■ WHAT YOU SHOULD DO
Return the lines of the entries word for word, starting at the beginning and ending at the line that contains "Inscription (799, 73)", with that line included.

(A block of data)

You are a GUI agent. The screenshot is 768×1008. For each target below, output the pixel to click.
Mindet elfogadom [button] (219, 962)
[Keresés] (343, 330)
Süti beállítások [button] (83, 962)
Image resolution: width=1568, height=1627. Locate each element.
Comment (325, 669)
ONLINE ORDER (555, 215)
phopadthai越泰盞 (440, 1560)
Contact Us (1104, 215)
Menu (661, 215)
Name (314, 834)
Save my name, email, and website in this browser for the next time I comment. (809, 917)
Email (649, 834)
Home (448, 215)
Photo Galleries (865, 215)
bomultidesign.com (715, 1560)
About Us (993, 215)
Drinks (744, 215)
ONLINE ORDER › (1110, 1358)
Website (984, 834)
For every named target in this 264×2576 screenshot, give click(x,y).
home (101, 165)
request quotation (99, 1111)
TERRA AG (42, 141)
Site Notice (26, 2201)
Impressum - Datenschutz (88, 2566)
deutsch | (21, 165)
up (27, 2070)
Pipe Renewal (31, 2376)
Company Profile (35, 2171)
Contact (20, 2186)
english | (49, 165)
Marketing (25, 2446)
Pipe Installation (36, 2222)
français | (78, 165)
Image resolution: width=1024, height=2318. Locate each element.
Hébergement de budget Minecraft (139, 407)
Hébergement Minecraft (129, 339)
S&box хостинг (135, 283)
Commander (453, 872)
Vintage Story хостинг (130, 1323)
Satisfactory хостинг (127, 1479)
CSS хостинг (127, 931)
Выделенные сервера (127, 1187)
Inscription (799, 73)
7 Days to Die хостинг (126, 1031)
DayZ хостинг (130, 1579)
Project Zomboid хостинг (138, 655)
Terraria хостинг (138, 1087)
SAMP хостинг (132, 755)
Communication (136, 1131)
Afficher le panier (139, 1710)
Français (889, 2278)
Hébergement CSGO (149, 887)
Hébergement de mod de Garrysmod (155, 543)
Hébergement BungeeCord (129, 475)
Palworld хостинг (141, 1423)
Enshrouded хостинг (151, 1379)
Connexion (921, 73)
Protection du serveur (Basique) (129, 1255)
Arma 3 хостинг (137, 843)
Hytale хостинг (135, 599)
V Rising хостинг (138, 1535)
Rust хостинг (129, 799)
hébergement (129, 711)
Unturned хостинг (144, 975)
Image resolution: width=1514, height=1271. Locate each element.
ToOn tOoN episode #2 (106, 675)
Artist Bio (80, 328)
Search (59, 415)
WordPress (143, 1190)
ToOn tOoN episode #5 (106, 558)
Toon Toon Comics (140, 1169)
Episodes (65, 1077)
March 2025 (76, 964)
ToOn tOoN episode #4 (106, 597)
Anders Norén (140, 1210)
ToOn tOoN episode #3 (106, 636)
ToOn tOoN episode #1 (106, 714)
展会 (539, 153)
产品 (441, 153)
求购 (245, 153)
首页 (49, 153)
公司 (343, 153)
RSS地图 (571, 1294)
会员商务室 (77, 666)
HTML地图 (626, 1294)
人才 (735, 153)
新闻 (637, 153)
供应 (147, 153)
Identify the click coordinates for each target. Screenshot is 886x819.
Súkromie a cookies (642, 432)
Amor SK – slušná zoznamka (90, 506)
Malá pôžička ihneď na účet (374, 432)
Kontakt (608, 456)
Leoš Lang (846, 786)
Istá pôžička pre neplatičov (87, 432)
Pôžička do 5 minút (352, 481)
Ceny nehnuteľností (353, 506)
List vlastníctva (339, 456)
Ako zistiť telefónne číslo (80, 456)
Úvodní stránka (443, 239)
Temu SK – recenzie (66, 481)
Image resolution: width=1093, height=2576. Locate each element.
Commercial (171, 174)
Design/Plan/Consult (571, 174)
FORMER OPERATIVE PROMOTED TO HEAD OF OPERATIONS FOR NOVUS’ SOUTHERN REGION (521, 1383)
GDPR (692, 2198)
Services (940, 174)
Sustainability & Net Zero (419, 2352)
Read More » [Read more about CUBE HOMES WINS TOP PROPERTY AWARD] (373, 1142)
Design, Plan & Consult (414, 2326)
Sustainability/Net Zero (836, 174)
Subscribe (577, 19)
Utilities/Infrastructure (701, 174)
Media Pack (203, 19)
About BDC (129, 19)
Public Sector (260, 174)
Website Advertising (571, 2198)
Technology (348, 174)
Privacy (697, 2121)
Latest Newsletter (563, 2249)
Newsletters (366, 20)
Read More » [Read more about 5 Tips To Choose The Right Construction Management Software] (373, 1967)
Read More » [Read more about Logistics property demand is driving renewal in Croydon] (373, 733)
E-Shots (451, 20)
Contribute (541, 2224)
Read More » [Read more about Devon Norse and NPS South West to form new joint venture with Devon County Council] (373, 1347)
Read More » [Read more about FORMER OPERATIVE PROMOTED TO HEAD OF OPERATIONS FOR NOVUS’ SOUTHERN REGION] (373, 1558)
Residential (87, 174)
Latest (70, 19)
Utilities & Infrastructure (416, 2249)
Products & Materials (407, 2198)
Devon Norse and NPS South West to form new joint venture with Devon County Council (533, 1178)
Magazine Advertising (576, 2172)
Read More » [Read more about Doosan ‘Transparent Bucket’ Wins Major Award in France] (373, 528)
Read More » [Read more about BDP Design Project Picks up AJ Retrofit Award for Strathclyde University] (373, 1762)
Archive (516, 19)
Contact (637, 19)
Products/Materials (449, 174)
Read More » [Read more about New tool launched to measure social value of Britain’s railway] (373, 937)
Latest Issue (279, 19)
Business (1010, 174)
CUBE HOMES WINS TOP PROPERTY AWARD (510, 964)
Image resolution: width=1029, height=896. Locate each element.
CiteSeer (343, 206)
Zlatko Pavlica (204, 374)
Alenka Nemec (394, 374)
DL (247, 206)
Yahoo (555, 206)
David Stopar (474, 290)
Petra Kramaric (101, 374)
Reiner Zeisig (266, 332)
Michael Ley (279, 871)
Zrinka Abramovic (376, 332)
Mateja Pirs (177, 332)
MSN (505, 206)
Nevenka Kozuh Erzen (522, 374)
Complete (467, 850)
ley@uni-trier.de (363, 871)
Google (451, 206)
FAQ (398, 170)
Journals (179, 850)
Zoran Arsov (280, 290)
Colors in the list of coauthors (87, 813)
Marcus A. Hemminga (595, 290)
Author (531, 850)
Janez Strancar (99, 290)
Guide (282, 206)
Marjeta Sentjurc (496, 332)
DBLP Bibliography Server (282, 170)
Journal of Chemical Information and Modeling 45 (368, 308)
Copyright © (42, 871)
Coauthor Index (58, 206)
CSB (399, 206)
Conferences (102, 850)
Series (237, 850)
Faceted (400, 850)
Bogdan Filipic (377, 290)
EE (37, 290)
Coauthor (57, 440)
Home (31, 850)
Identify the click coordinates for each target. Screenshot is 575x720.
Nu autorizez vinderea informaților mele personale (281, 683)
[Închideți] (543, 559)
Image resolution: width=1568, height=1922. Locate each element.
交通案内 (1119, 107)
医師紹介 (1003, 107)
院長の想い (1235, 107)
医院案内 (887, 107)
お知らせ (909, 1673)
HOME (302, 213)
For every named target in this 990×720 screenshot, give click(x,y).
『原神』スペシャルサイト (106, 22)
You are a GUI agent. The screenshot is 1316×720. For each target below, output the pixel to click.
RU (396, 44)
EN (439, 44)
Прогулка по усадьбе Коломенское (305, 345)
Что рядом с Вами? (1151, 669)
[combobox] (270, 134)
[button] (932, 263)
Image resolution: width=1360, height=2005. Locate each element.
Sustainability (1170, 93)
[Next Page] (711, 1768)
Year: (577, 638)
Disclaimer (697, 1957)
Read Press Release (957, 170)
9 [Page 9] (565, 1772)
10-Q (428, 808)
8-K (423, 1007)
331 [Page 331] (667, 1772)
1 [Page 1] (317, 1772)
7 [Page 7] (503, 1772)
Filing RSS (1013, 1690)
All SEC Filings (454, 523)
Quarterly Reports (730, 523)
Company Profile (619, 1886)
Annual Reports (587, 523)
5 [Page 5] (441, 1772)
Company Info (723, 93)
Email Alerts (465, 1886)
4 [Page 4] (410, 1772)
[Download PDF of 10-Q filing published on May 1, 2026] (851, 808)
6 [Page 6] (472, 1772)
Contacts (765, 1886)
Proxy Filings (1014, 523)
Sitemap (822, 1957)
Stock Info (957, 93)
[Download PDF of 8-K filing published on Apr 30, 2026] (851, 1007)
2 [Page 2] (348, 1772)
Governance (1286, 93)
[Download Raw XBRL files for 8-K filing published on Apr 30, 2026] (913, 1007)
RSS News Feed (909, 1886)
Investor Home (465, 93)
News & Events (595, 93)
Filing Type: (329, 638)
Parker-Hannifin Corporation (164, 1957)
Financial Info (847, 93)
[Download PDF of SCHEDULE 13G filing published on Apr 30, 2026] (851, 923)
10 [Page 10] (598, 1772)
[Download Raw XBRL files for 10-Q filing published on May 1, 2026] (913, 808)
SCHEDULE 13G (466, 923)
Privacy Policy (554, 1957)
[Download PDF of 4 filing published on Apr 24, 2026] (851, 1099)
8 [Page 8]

■ SOLUTION TO THIS PROBLEM
You are a GUI agent. The screenshot is 768×1008. For each target below, output the pixel to click.
Mindet elfogadom [button] (219, 962)
[Keresés] (343, 330)
Süti beállítások [button] (83, 962)
Image resolution: width=1568, height=1627. Locate each element.
Comment (325, 669)
ONLINE ORDER (555, 215)
phopadthai越泰盞 (440, 1560)
Contact Us (1104, 215)
Menu (661, 215)
Name (314, 834)
Save my name, email, and website in this browser for the next time I comment. (809, 917)
Email (649, 834)
Home (448, 215)
Photo Galleries (865, 215)
bomultidesign.com (715, 1560)
About Us (993, 215)
Drinks (744, 215)
ONLINE ORDER › (1110, 1358)
Website (984, 834)
For every named target in this 264×2576 screenshot, give click(x,y).
home (101, 165)
request quotation (99, 1111)
TERRA AG (42, 141)
Site Notice (26, 2201)
Impressum - Datenschutz (88, 2566)
deutsch | (21, 165)
up (27, 2070)
Pipe Renewal (31, 2376)
Company Profile (35, 2171)
Contact (20, 2186)
english | (49, 165)
Marketing (25, 2446)
Pipe Installation (36, 2222)
français | (78, 165)
Image resolution: width=1024, height=2318. Locate each element.
Hébergement de budget Minecraft (139, 407)
Hébergement Minecraft (129, 339)
S&box хостинг (135, 283)
Commander (453, 872)
Vintage Story хостинг (130, 1323)
Satisfactory хостинг (127, 1479)
CSS хостинг (127, 931)
Выделенные сервера (127, 1187)
Inscription (799, 73)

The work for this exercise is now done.